Edward Bulwer-Lytton: The Last Days of Pompeii

BOOK THE THIRD
3. Chapter III (continued)

Useless would it be for us to accompany the lecture of Medon, or the comments of the congregation. Familiar now are those doctrines, then strange and new. Eighteen centuries have left us little to expound upon the lore of Scripture or the life of Christ. To us, too, there would seem little congenial in the doubts that occurred to a heathen priest, and little learned in the answers they receive from men uneducated, rude, and simple, possessing only the knowledge that they were greater than they seemed.
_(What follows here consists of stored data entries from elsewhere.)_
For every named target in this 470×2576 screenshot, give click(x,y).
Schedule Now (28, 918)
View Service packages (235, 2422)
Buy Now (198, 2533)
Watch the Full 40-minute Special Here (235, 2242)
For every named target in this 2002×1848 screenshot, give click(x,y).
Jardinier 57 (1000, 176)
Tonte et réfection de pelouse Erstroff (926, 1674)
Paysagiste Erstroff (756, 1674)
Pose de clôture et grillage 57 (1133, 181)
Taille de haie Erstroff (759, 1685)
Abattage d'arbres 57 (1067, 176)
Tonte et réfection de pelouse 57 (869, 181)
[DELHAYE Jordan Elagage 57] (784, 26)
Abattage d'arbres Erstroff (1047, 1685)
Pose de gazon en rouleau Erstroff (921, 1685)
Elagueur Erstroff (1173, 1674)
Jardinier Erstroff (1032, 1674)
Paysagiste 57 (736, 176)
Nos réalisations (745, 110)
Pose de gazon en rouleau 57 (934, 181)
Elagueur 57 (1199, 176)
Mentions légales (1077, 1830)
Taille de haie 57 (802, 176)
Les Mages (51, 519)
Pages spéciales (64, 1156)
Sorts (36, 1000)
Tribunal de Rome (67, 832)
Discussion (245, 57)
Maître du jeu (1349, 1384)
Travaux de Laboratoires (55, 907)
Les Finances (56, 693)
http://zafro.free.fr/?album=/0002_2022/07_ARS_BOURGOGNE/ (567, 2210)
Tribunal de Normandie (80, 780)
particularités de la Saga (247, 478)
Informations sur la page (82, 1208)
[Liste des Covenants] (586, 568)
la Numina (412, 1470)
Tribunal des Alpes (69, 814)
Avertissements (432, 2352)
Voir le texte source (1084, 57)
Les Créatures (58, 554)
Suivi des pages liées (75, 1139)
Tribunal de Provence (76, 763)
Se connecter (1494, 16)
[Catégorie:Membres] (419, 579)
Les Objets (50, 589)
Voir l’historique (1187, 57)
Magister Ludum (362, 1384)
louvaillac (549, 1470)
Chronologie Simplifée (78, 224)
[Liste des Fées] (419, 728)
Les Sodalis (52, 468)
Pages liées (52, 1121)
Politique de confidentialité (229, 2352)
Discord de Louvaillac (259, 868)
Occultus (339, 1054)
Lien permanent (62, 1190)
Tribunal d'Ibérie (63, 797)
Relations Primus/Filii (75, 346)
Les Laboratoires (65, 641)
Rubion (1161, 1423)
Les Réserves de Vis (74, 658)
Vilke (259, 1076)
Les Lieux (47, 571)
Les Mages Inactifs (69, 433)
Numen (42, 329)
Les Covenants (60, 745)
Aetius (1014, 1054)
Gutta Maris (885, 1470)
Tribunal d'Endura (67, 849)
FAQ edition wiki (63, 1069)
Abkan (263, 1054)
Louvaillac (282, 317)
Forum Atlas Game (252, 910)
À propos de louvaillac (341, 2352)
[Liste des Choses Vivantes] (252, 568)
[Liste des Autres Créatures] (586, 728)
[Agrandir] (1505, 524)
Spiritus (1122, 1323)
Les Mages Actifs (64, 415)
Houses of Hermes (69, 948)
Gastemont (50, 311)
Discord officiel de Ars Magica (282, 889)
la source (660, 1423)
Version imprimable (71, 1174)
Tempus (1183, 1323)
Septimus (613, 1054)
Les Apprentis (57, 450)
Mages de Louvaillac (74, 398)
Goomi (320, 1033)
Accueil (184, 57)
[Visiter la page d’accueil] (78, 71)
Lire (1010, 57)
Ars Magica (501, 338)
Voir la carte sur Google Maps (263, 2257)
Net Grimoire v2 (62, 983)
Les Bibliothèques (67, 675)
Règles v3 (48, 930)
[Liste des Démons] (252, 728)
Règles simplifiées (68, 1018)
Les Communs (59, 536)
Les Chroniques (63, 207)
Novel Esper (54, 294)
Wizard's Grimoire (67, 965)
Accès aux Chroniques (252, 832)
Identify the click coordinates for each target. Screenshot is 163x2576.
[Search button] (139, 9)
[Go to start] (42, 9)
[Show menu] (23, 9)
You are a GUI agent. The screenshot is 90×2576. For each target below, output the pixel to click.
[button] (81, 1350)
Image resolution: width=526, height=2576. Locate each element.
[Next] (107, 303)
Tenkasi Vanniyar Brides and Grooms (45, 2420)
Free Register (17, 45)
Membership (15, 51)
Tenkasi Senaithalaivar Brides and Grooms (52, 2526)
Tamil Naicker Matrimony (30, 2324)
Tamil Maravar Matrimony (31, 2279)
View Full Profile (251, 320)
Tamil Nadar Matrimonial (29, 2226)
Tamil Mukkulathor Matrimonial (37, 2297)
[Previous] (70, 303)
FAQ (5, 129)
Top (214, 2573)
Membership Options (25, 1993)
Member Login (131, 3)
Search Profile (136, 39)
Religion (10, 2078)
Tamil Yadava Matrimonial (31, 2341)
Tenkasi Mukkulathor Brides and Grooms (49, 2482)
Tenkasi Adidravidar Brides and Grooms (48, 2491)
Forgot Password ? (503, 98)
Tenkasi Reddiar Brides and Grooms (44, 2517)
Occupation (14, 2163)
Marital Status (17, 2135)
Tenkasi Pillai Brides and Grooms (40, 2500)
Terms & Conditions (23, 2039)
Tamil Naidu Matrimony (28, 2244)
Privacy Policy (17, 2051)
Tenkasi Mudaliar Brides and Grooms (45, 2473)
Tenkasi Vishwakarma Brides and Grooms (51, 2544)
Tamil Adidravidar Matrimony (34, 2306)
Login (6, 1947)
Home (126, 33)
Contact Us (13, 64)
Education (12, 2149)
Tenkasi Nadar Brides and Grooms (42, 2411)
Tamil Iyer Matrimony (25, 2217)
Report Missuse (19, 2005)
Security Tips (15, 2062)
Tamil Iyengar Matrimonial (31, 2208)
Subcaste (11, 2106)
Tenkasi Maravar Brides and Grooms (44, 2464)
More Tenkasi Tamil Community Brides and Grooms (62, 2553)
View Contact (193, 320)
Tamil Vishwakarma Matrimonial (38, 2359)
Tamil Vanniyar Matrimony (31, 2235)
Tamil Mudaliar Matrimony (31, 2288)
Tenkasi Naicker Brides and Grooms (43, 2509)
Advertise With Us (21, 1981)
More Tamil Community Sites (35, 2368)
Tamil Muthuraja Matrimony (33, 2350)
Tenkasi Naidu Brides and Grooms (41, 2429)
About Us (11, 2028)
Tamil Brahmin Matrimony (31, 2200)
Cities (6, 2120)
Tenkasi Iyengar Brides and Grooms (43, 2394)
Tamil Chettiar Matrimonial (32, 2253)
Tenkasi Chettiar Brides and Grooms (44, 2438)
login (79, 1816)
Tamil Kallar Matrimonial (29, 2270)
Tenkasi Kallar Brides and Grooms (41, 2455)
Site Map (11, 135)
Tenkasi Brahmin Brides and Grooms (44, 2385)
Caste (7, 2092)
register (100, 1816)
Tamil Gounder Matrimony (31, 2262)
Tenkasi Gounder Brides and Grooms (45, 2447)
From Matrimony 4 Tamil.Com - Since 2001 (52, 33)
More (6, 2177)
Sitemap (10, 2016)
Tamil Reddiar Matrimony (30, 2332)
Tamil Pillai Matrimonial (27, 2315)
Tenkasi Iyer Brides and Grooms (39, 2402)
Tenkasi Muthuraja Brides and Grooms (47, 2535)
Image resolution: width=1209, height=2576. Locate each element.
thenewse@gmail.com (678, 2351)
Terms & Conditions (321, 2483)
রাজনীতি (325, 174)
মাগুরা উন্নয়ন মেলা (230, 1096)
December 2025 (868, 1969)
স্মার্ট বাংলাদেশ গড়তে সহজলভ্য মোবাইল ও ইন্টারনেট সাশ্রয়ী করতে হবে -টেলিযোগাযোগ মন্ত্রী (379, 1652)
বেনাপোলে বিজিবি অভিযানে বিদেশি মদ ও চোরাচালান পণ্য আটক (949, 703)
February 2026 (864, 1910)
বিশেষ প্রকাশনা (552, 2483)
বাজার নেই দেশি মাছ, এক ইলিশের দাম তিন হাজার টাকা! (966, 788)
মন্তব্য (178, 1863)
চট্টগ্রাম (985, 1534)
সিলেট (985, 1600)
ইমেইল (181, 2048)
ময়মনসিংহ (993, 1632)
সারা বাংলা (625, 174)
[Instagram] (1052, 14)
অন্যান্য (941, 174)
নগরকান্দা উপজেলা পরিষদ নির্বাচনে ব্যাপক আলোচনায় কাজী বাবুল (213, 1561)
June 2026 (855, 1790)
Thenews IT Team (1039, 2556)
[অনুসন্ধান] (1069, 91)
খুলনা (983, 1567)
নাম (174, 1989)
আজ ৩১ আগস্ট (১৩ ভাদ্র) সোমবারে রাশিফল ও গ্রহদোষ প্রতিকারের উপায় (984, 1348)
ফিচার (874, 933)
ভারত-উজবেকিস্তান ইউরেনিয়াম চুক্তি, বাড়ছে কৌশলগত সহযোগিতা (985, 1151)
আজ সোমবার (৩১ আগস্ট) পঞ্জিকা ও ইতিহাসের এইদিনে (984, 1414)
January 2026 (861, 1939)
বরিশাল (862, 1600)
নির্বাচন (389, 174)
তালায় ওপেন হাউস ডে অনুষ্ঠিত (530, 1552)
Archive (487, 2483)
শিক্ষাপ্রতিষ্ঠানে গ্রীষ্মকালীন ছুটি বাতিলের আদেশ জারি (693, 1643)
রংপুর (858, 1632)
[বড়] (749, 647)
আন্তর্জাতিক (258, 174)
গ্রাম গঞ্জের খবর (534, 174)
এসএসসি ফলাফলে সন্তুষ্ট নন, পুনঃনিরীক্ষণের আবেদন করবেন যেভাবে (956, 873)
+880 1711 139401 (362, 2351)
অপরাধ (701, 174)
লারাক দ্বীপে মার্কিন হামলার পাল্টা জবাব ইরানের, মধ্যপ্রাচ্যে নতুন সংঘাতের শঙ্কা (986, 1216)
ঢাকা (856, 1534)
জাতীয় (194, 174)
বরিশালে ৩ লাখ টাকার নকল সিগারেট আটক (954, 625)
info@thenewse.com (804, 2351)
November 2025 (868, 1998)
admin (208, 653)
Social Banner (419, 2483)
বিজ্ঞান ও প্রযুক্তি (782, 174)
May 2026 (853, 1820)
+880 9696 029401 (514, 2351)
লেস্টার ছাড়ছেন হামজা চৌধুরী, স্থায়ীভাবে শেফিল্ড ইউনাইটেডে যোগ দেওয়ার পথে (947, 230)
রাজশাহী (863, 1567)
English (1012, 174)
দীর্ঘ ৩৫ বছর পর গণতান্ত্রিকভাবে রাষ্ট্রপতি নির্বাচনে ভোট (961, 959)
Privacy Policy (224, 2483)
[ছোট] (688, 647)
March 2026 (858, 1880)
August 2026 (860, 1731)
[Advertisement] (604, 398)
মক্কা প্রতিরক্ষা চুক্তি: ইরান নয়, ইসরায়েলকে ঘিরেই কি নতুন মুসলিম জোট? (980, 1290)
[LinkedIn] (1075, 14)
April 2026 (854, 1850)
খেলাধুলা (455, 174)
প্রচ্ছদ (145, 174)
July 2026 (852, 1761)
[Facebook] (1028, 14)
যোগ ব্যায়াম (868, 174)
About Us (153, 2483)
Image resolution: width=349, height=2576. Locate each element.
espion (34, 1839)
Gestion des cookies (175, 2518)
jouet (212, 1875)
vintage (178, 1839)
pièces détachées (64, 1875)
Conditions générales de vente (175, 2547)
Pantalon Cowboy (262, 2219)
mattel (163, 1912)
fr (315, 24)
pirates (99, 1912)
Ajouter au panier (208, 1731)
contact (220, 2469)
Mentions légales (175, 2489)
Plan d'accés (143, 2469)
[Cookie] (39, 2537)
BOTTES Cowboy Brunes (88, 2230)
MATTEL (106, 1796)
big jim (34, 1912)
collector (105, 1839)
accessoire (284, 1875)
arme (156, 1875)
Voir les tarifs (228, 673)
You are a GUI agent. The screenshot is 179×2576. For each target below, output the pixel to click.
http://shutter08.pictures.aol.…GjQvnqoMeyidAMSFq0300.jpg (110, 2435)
There was one thing that greatly touched the Neapolitan: when the lecture was concluded, they heard a very gentle knock at the door; the password was given, and replied to; the door opened, and two young children, the eldest of whom might have told its seventh year, entered timidly; they were the children of the master of the house, that dark and hardy Syrian, whose youth had been spent in pillage and bloodshed. The eldest of the congregation (it was that old slave) opened to them his arms; they fled to the shelter--they crept to his breast--and his hard features smiled as he caressed them. And then these bold and fervent men, nursed in vicissitude, beaten by the rough winds of life--men of mailed and impervious fortitude, ready to affront a world, prepared for torment and armed for death--men, who presented all imaginable contrast to the weak nerves, the light hearts, the tender fragility of childhood, crowded round the infants, smoothing their rugged brows and composing their bearded lips to kindly and fostering smiles: and then the old man opened the scroll and he taught the infants to repeat after him that beautiful prayer which we still dedicate to the Lord, and still teach to our children; and then he told them, in simple phrase, of God's love to the young, and how not a sparrow falls but His eye sees it. This lovely custom of infant initiation was long cherished by the early Church, in memory of the words which said, 'Suffer little children to come unto me, and forbid them not'; and was perhaps the origin of the superstitious calumny which ascribed to the Nazarenes the crime which the Nazarenes, when victorious, attributed to the Jew, viz. the decoying children to hideous rites, at which they were secretly immolated.